07 May 2009

Statement of the Central Bank of Iceland Monetary Policy Committee: Monetary easing continues

The Monetary Policy Committee (MPC) has voted to lower the policy rate by 2.5 percentage points to 13.0%.
Economic developments since the last MPC announcement on April 8 have been consistent with the MPC's earlier assessment that the conditions for continued monetary easing are in place.

The interim objective of monetary policy is to stabilise the króna. The króna has been broadly stable since the last MPC meeting, supported primarily by a significant trade surplus. In view of the long-term fundamentals, the króna also appears likely to strengthen from its recent level over the medium to long term. The authorities have addressed problems related to circumvention of the capital controls by closing loopholes in the legislation. The Central Bank is also taking steps to strengthen surveillance and enforcement, in cooperation with the relevant authorities.
Although capital controls are expected to be maintained for some time, the Central Bank is in the process of implementing measures that will enable impatient non-resident investors to unwind their ISK positions while continuing to preserve the Central Bank's foreign currency reserves. Short-term ISK holdings of non-residents are estimated at ISK 200-300 billion. Targeted measures to allow partial conversion should reduce the outflow pressures significantly. A sizeable appreciation in the offshore market occurred recently. These measures should facilitate further convergence of the offshore to the onshore rate.

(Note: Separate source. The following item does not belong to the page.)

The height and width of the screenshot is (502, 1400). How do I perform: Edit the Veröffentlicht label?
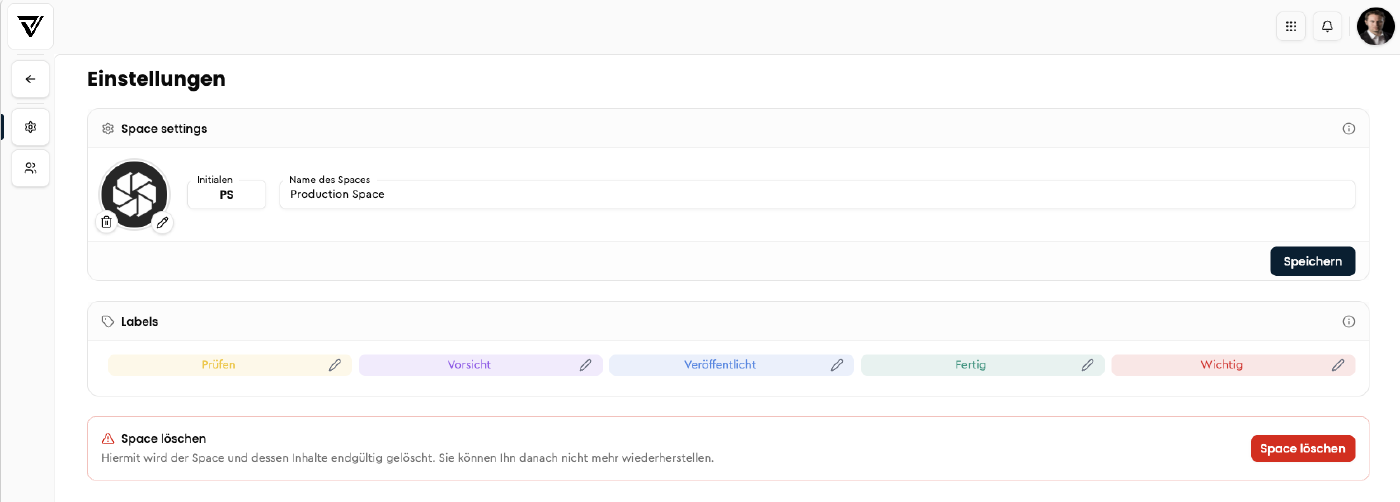(837, 365)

Inflationary pressures have continued to subside as expected. The year-on-year inflation rate is down from 18.6% in January to 11.9% in April. Over the past few months annualised inflation has fallen even further. The depreciation of the króna since March is not expected to delay the disinflation process to any marked degree, although the April CPI number was slightly higher than expected. Indeed, current projections indicate that inflation will be lower in late 2009 and 2010 than was forecast in January. Inflation will be close to the 2.5%target by early 2010. Due to weaker exports and investment, this year's contraction in domestic demand and output is also expected to be sharper than the January projections indicated.

The MPC furthermore expects that fiscal policy will be tightened by the summer. This implies significant cuts in public expenditure, as well as tax increases and other revenue-enhancing measures that will be implemented in steps towards 2011, re-establishing a balanced primary budget by 2012. This should pave the way for a gradual reduction of general government debt thereafter. In addition to fiscal tightening, the restructuring and normalisation of the operations of the commercial banks will expose borrowers more directly to the cost of funds. This implies a tightening of monetary conditions.

These sizeable contractionary measures, improved stability of the króna, enhanced capital controls, tailored policies to allow the most impatient investors to sell ISK assets in an orderly manner and faster than previously expected disinflation increase the scope for monetary easing, as reflected in today's MPC decision. It is appropriate for the policy mix to shift towards fiscal tightening and monetary easing.

A cautious, yet significant, easing of monetary policy should gradually contribute to economic recovery. Given favourable ISK developments and progress on the fiscal plan, the MPC expects that another significant adjustment of the policy rate can be made following the June MPC meeting, as further elements of the economic programme have been put in place, but expects the pace of adjustments to be more gradual thereafter.

Further clarity about the balance of payments prospects, an approved medium-term fiscal consolidation plan, bilateral and multilateral loan arrangements to supplement foreign reserves and progress in financial sector restructuring are the prerequisites for broad-based easing of capital controls. While current domestic and external circumstances do not yet allow for the dismantling of the capital controls without the risk of serious instability, there has been progress on several fronts that should allow the gradual, systematic easing of controls.

While progress has been made in the area of financial restructuring, action is needed on several fronts in order to re-establish viable commercial banks. Viability requires cost reductions, appropriate downsizing, reducing foreign currency imbalances and exposing borrowers to the true cost of funds. More generally, the banks need to formulate a business plan that makes them profitable. A more transparent and accountable asset management structure needs to be put in place. It is important that the lowering of the policy rate be followed by reduced retail deposits rates, ideally exceeding the policy rate reduction.
The next MPC announcement is scheduled for June 4, 2009.